Trapping Rainwater

You are given an array of non-negative integers representing the elevation map where the width of each bar is 1. Compute how much water it is able to trap after raining.

The problem is formulated as follows. Given an array \( h[0..n-1] \) where each element represents the height of a bar, find the total amount of rainwater that can be trapped between the bars. The water trapped at a position \( i \) depends on the maximum height to the left and right of \( i \). Mathematically, the water trapped at index \( i \) is given by:

[ w(i) = \min{ L(i), R(i) } - h[i] ]

where \( L(i) \) is the maximum height to the left of \( i \) (including \( i \)) and \( R(i) \) is the maximum height to the right of \( i \) (including \( i \)). The total trapped water is \( \sum_{i=0}^{n-1} w(i) \), with the convention that if \( w(i) < 0 \), it is treated as 0.

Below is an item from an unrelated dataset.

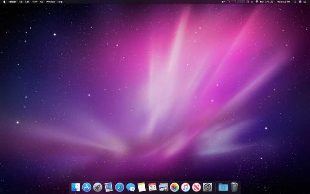Image resolution: width=310 pixels, height=194 pixels.
Task: Open Launchpad rocket icon
Action: (x=97, y=187)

This is a classic problem that challenges one to find an efficient way to compute the water trapped using precomputation of maximum heights from both ends.

inputFormat

The input is given via standard input (stdin) and consists of two lines:

• The first line contains a single integer \( n \) representing the number of elements in the array.
• The second line contains \( n \) space-separated non-negative integers representing the heights of the bars.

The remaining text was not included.